> _Exercise prompt_
Extract verbatim every line from the one containing "Task: Click the breadcrumb chevron separator" to the final line of the records below, inclusive, and exclude all pictures.

> _Excerpted records_
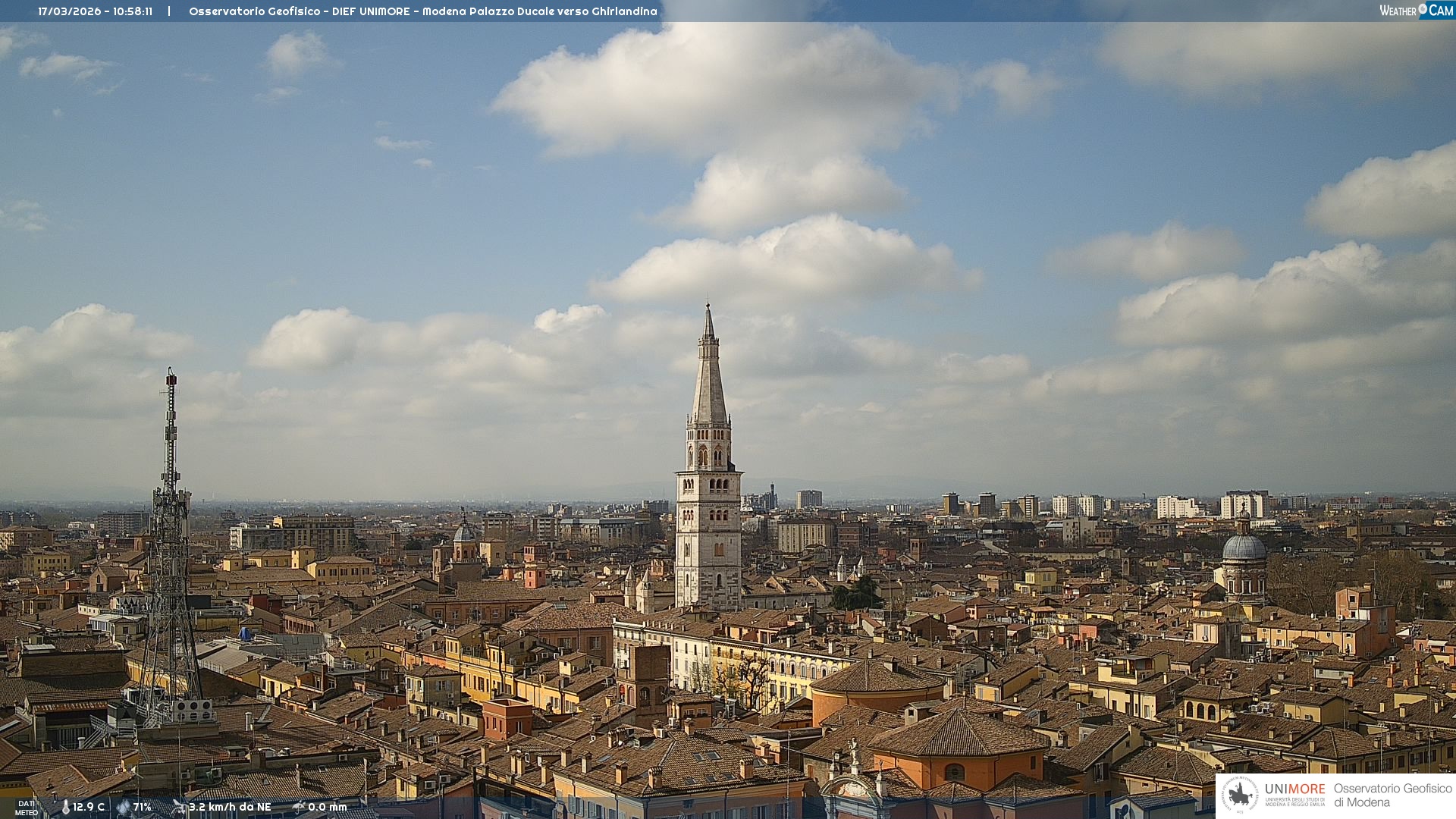Click the humidity water drops icon
The width and height of the screenshot is (1456, 819).
tap(123, 807)
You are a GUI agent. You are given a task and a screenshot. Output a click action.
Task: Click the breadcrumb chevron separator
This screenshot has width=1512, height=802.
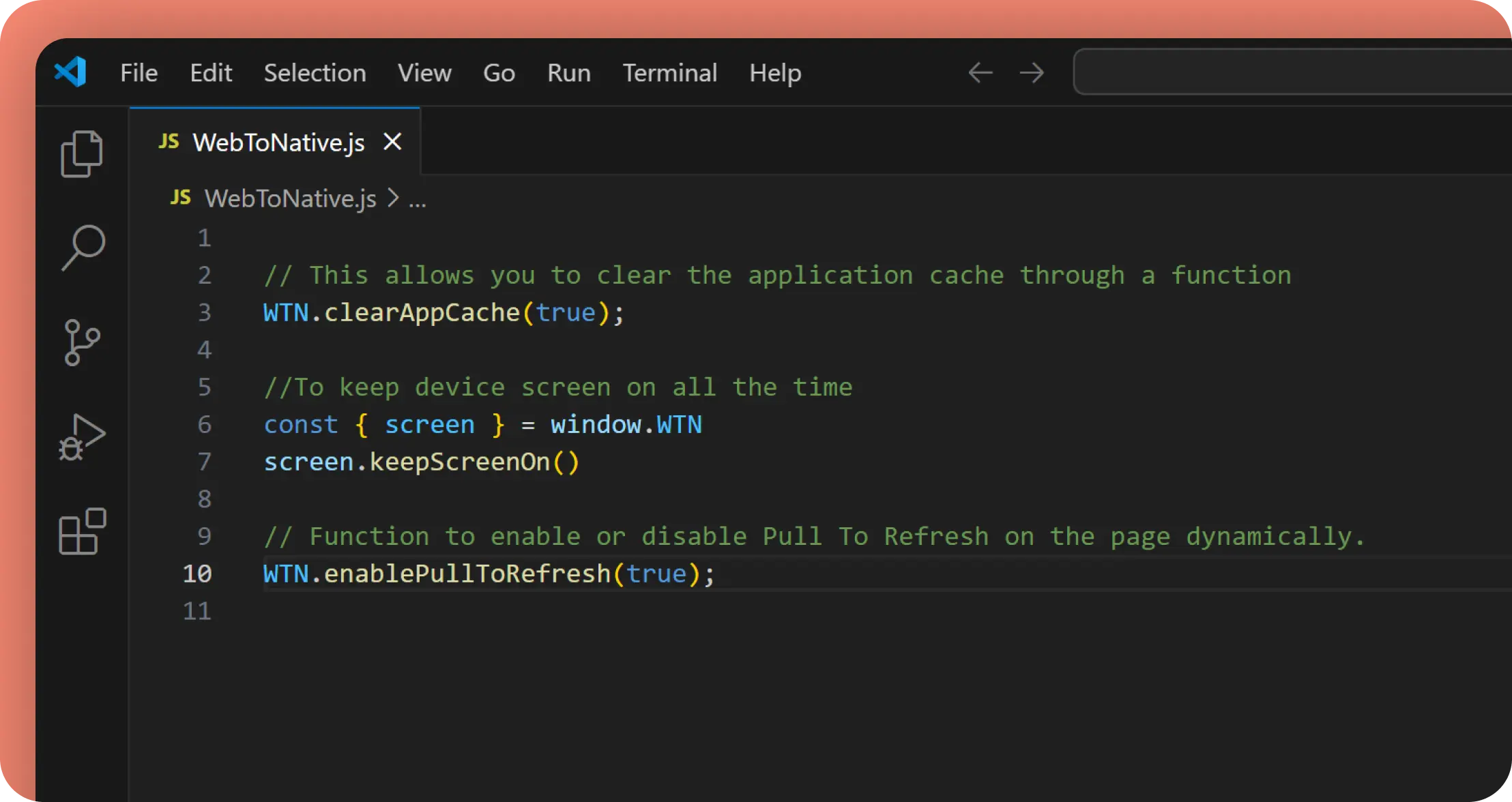pyautogui.click(x=393, y=198)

> _Answer area_
Task: Click the breadcrumb chevron separator
This screenshot has width=1512, height=802.
pyautogui.click(x=393, y=198)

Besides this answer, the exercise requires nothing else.